Dr. René Hanke, Archivar am Landeshauptarchiv Koblenz

„Philipp Christoph von Sötern zum Beispiel, dessen Regierungszeit sicherlich die dramatischste in der Reihe der acht letzten Erzbischöfe war, ist harsch dafür kritisiert worden, dass er sich im Dreißigjährigen Krieg mit Frankreich und dem protestantischen Schweden eingelassen hat. Für einen Erzbischof und Kurfürsten war es tatsächlich zunächst einmal fragwürdig, diese Neutralitätsverträge abzuschließen.” In einer stark national geprägten, traditionellen Geschichtsschreibung sei dieser Schritt daher oftmals als „Verrat am Reich” angesehen worden. Analysiere man jedoch die genauen Umstände, die diesem Entschluss zugrunde lagen, „kann man schon einiges an Verständnis dafür aufbringen. Da wäre eine differenzierte Beurteilung angebracht, die ich in meinem Buch auch versucht habe”, so Hanke.
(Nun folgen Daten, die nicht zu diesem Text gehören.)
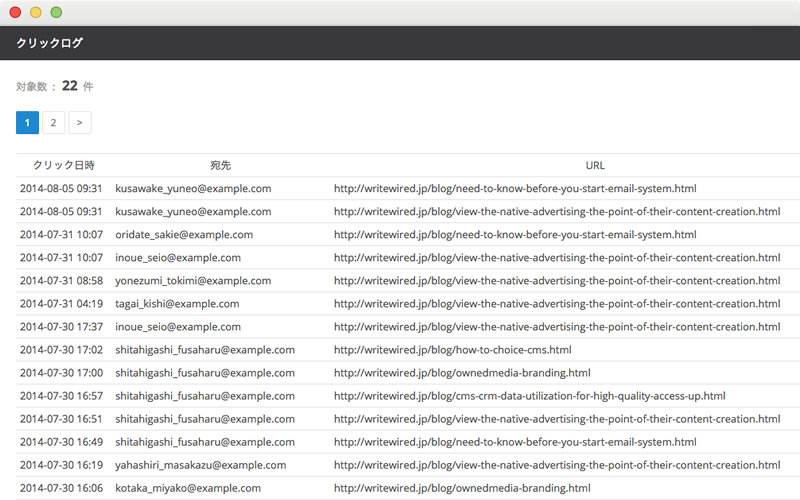
Task: Click the green maximize window button
Action: [56, 12]
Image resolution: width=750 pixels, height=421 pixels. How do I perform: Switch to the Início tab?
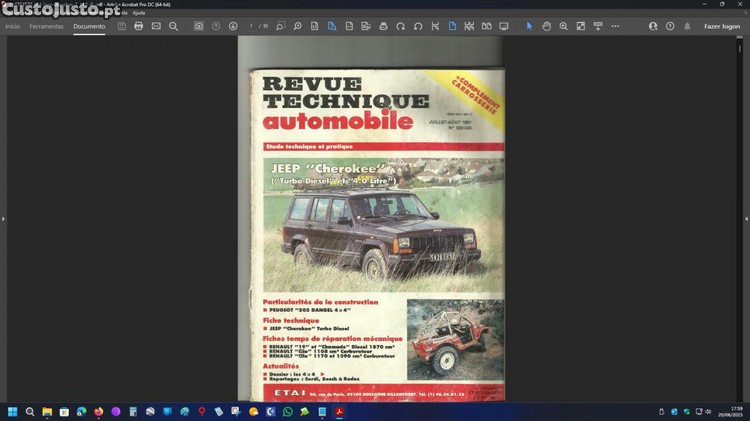pyautogui.click(x=12, y=26)
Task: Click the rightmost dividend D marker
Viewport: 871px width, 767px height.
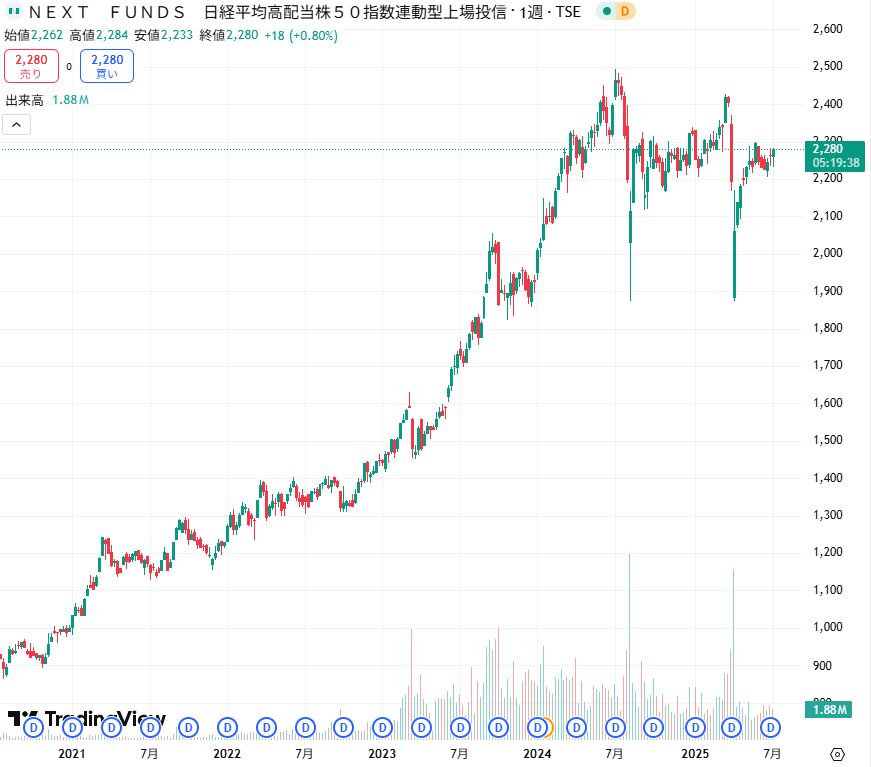Action: pos(770,726)
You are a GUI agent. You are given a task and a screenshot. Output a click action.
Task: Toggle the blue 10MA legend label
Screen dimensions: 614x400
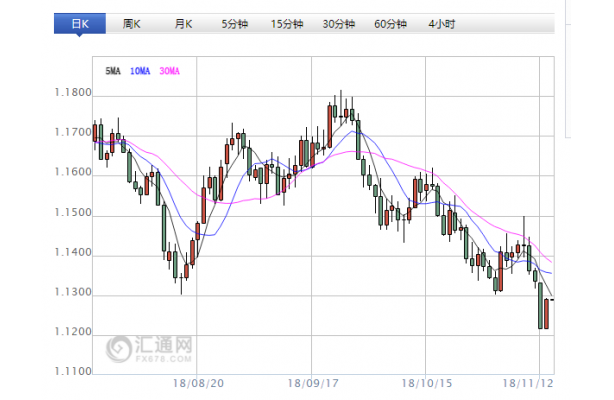pos(141,71)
Trotz allen politischen Kalküls attestiert er von Sötern, der bei Bürgertum wie Domkapitel gleichermaßen verhasst war, einen Hang zu Jähzorn, Starrsinn und empfindlicher Eitelkeit. Nach acht Jahren Ermittlung und Ausarbeitung wagt Hanke also den Blick auf die innere Verfasstheit seiner Forschungsobjekte. Zwar erlauben die Quellen durchaus Rückschlüsse auf die jeweilige Persönlichkeitsstruktur und den daraus resultierenden Führungsstil. Doch: „Ich bin ja Historiker, und kein Psychologe.” Wobei Hanke gesteht, dass er die Würdenträger manchmal gerne „auf die Couch gelegt hätte”, scherzt er. „Und zwar immer, wenn ich mich fragte: ‘Was mag er sich wohl dabei nur gedacht haben?’“ Manch blinder Fleck bleibt also bis heute. Dennoch konnte Hanke den Quellen einiges von Interesse entlocken.  

Bei dem Letzten seiner Art, Clemens Wenzeslaus von Sachsen, attestiert der Historiker etwa grobe Fehler im Umgang mit dem einfachen Volk. In den Jahren um 1800 musste Clemens Wenzeslaus erleben, dass Kurstaat und Bistum auseinanderbrachen und zu großen Teilen an Frankreich fielen. Hanke stellt fest: „Den Bedürfnissen der einfachen Bevölkerung hat Clemens Wenzeslaus zu wenig Beachtung geschenkt. Ihm war wohl nicht klar, wieviel Momente des farbigen Gepränges dem Volk bedeutet haben.“ Angestoßene Reformen, die Clemens Wenzeslaus aus einem „Nutz- und Effizienzdenken“ heraus angestoßen habe – vulgo etwa das Verbot der Echternacher Springprozession oder die Halbierung der Anzahl der Feiertage – stießen daher auf wenig Begeisterung und setzten sich gar nicht erst durch in der Praxis.  

Wer mehr über die Regierungszeit und die Persönlichkeiten der letzten Trierer Erzbischöfe und Kurfürsten erfahren möchte, ist herzlich zur Buchpräsentation eingeladen. Ergänzend zu dem Vortrag von René Hanke gibt es eine historische Einordnung von Prof. Dr. Stephan Laux (Universität Trier) und die Möglichkeit, ausgesuchte Exponate im Museum am Dom zu erkunden. Der Eintritt ist frei.